Useful Info On Win16-Targeting Compilers… And a List of DOS/Win16 Resources

Updated 2023-03-14: Added link to guide for writing control panel applets in Delphi.

See Also: Resources for Reverse-Engineering 16-bit Applications for DOS and Win16 debuggers and the rest of the Retrocomputing category for other useful resources like installer builders and unit test frameworks.

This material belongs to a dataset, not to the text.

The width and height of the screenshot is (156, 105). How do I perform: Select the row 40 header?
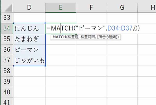click(7, 92)
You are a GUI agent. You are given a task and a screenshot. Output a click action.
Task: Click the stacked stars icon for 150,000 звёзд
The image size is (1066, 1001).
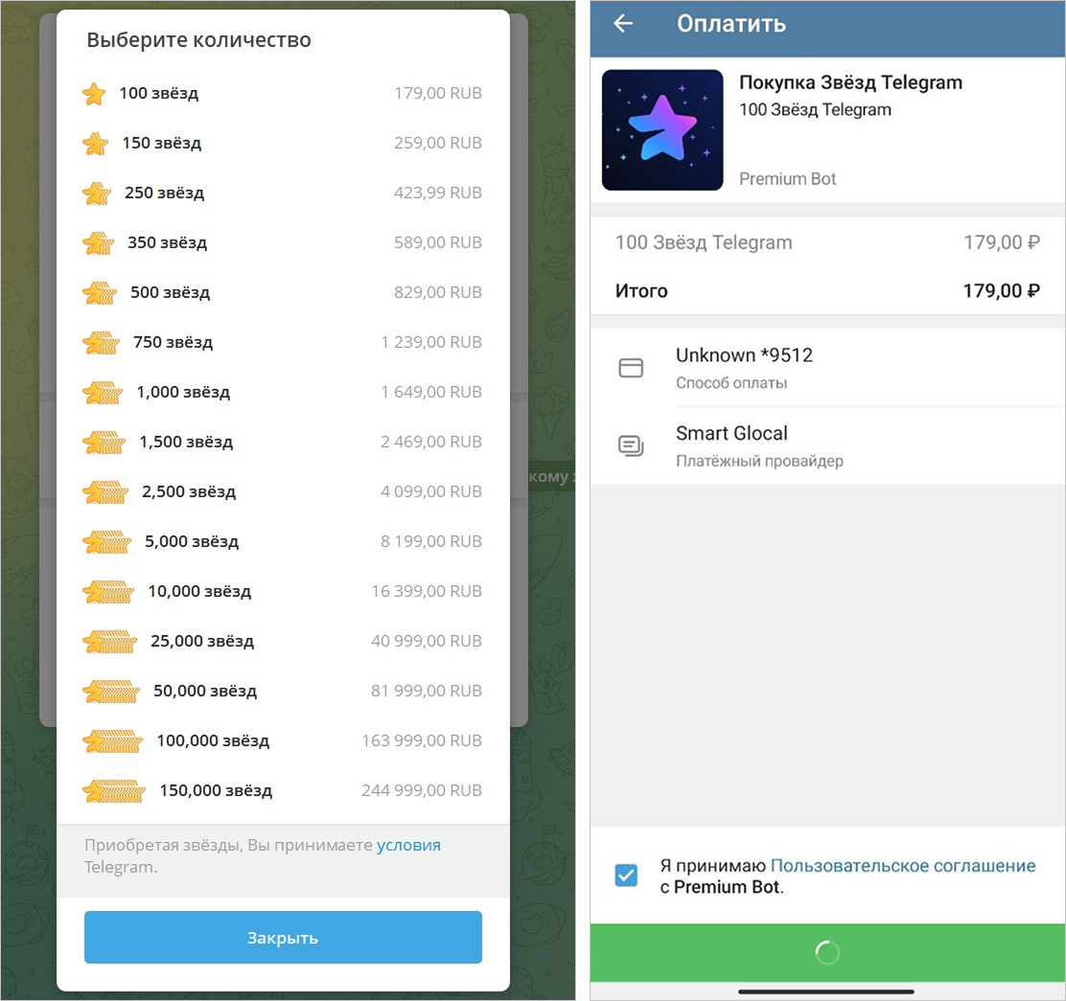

While I was poking around the web, looking for information on the most liberally licensed way to put together some utilities for the copies of MS-DOS 6.22 and Windows 3.11 for Workgroups on my retro-gaming PC, I ran across a thread on Computing.Net titled win3.x compatable compilers.

Now, given that it was opened in 2007 and the most recent post was as new as April of 2016, I though I might as well help to fill in the gaps in their knowledge but, much to my dismay, after creating a post (in Leafpad) and creating an account, it seems it’s been locked for being too old. (I can only assume the threshold is something more than 9 years and less than 10.)

…so I decided to post what I put together here instead, so it won’t go to waste.

Tip 1: Current versions of Open Watcom C/C++ can definitely be used to target Windows 3.x.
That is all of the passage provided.